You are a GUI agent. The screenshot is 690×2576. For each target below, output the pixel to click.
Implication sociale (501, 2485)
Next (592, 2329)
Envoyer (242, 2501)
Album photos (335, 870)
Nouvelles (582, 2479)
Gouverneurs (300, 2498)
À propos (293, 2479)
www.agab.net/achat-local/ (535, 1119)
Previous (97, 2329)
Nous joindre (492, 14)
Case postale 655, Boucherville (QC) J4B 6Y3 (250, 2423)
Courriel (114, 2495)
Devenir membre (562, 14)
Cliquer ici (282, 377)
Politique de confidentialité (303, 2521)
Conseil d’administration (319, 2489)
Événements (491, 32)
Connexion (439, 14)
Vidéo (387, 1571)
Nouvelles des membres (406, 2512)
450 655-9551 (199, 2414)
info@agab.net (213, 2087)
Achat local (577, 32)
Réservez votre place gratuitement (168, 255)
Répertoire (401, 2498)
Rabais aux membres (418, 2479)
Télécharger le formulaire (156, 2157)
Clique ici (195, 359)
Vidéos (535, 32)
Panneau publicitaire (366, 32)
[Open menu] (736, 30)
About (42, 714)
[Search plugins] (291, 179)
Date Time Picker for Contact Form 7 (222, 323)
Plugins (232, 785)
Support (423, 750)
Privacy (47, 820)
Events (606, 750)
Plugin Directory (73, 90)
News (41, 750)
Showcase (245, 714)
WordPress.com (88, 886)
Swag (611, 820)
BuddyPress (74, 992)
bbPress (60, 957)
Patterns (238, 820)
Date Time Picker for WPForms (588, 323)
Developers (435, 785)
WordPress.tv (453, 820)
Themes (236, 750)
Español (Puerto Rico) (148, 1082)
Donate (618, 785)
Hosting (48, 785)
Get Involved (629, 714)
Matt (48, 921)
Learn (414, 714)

### TASK DIRECTIONS
Make an exact copy of every line from the one with "Panneau publicitaire (366, 32)" to the end of the data, with the first and last of those lines included.

### ANSWER BOX
Panneau publicitaire (366, 32)
[Open menu] (736, 30)
About (42, 714)
[Search plugins] (291, 179)
Date Time Picker for Contact Form 7 (222, 323)
Plugins (232, 785)
Support (423, 750)
Privacy (47, 820)
Events (606, 750)
Plugin Directory (73, 90)
News (41, 750)
Showcase (245, 714)
WordPress.com (88, 886)
Swag (611, 820)
BuddyPress (74, 992)
bbPress (60, 957)
Patterns (238, 820)
Date Time Picker for WPForms (588, 323)
Developers (435, 785)
WordPress.tv (453, 820)
Themes (236, 750)
Español (Puerto Rico) (148, 1082)
Donate (618, 785)
Hosting (48, 785)
Get Involved (629, 714)
Matt (48, 921)
Learn (414, 714)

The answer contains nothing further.